We get a boat to the island, and I pay for the lot of us to go, around 30 kina (there's just one price for the whole boat, doesn't matter how many people we have) so the Freeze family comes along for free.   We learn later that there's a 5 Kina per person charge to use the island, so Rachel and I pay our share.   The island has a nice little bay which deepens at the end, and then we make a right turn to go around the side of the island.   Here the coral reef is the best we see of anywhere we snorkel in PNG... absolutely stunning.  

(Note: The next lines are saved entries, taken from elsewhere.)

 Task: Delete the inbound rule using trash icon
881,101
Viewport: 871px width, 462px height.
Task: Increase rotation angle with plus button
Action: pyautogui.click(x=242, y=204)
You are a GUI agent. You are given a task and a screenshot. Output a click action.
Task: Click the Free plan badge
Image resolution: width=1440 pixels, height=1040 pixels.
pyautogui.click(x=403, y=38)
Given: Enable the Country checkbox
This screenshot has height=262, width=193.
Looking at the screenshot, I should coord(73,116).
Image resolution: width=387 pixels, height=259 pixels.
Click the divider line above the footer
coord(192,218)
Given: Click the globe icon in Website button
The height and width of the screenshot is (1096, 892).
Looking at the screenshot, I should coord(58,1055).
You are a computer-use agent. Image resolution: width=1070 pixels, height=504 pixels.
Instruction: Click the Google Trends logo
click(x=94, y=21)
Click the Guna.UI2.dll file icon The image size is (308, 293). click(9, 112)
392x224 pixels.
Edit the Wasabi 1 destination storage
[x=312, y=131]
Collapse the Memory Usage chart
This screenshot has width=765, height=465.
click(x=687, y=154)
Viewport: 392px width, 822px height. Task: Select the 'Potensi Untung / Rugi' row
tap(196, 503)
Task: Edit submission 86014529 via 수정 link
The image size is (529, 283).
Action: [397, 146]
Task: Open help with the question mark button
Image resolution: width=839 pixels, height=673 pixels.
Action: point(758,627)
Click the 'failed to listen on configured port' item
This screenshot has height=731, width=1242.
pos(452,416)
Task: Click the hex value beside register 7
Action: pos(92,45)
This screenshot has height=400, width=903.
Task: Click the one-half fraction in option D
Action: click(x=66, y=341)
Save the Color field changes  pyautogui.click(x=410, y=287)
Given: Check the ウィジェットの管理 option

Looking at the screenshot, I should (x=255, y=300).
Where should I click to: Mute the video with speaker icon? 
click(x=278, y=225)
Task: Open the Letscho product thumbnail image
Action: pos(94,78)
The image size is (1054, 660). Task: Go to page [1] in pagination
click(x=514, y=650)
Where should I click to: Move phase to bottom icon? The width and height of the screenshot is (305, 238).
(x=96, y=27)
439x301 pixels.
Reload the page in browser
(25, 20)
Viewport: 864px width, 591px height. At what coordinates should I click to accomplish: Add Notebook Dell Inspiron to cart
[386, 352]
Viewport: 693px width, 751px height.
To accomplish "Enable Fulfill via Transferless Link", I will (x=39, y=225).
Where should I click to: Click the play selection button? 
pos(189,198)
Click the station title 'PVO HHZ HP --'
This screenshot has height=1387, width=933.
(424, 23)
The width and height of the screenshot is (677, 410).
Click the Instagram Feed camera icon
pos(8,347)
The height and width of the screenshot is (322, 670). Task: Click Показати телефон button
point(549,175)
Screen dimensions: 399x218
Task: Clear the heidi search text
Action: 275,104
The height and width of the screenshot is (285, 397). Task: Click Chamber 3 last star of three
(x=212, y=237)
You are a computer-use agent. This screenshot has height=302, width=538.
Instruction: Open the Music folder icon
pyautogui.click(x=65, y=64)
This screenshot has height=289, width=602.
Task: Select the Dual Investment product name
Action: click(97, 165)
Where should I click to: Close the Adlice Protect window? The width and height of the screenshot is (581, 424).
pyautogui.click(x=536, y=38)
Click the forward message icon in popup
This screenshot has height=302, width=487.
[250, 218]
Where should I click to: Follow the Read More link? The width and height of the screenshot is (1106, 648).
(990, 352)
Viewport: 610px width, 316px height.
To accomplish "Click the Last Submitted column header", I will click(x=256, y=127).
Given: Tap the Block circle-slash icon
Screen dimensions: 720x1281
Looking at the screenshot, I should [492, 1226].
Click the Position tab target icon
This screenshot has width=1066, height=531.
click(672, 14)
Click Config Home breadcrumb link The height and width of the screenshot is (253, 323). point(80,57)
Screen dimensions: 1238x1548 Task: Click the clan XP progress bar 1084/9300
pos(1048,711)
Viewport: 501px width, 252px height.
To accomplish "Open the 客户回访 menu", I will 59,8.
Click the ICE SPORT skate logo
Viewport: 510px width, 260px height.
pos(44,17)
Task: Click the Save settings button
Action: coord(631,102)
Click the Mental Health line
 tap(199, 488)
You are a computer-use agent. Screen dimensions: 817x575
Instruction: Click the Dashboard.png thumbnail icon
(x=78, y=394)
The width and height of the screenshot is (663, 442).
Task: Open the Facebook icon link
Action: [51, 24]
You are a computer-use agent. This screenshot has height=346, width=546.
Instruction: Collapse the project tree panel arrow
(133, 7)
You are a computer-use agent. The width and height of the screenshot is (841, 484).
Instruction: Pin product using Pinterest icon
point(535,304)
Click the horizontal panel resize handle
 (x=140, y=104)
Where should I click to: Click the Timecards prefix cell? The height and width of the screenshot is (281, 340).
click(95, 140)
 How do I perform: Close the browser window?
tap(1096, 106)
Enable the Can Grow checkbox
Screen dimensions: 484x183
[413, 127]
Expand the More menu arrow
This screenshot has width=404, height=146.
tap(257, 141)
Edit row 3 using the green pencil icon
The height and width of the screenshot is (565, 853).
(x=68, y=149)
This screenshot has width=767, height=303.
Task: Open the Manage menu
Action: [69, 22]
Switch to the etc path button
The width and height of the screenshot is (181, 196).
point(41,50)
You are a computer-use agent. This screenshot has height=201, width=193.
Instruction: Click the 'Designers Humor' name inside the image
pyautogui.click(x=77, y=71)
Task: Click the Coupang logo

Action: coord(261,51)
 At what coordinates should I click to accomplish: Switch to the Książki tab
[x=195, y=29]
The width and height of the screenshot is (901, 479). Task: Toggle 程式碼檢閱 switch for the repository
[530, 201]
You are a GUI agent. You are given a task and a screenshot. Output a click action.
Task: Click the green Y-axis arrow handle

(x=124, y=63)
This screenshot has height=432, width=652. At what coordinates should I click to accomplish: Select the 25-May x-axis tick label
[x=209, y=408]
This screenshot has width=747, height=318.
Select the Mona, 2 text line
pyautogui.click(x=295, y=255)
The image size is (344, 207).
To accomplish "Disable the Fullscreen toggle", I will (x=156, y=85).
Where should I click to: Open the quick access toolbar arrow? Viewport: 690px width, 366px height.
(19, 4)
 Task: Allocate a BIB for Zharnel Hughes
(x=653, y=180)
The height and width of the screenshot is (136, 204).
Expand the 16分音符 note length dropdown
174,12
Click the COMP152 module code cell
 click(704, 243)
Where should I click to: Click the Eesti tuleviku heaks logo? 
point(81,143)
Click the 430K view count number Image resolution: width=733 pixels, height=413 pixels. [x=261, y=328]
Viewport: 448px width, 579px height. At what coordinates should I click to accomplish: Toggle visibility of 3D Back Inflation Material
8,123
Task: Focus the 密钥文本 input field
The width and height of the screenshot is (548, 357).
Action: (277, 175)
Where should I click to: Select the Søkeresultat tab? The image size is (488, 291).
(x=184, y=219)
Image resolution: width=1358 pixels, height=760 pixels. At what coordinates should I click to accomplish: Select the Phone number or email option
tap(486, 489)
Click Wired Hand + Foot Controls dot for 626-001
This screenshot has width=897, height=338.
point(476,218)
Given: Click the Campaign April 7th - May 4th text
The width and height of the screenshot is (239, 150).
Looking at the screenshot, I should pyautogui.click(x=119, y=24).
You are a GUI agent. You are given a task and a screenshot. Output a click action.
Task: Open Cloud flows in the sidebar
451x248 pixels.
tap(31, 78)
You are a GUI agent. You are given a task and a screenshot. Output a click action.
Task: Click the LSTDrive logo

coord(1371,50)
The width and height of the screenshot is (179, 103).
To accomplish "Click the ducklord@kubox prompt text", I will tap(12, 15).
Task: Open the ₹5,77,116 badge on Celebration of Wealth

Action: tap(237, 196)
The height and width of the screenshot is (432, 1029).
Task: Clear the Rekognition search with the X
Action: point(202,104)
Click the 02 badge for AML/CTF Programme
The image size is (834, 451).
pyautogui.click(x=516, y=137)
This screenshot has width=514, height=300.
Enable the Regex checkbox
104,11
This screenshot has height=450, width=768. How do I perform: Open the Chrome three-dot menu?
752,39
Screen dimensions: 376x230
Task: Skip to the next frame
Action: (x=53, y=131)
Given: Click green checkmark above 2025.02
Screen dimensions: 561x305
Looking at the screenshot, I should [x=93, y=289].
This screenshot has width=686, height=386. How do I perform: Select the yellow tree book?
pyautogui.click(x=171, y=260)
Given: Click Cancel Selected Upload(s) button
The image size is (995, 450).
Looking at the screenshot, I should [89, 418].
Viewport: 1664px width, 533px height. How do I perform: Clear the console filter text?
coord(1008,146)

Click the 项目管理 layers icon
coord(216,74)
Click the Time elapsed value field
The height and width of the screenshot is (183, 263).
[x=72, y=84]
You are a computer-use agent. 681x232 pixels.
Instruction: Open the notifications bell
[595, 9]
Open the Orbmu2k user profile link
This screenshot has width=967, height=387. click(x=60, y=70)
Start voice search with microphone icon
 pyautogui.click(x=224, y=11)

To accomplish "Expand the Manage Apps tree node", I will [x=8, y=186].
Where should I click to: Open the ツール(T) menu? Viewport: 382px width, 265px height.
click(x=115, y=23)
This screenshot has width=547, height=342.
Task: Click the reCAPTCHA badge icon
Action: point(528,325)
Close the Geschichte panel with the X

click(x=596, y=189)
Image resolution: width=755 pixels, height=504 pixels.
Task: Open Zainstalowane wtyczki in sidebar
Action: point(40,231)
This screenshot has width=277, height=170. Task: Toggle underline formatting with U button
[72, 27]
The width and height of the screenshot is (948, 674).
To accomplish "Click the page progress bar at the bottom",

Later we meet 2 young (20 years old or so) French Canadian girls, whose names are Marianne and Bernadette, I think.    They were some of the very few tourists we ran into, and Rachel and I are both somewhat alarmed to hear they are traveling around PNG alone, after a stint of teaching English-as-a-second-language in Japan.  I'm hearing sirens and warning bells in my head when they announce they want to go to freakin' Lae for four days.   Yikes!  Are they both completely mad?   Then from there they plan to catch some dice-y boat to one of the islands.   We've heard that Lae is nearly as dangerous as Port Moresby.   I had read in my Lonely Planet guide that Lae was the one place that has a good zoo in PNG, called the Rainforest Habitat.   These girls also read the same book, and are planning to go there.   In fact that's the main reason they want to go to Lae.   Sadly, I find out from Jim Thomas a few days later that the Rainforest Habitat is now defunct, and all the animals have either died or been shipped elsewhere.   I feel terrible for these girls, and I hope they made it around PNG and home ok.  (When I returned back to California, I emailed Wendy and inquired after the two girls, and found that they had a grand time in PNG, and did not, mercifully, encounter any problems.)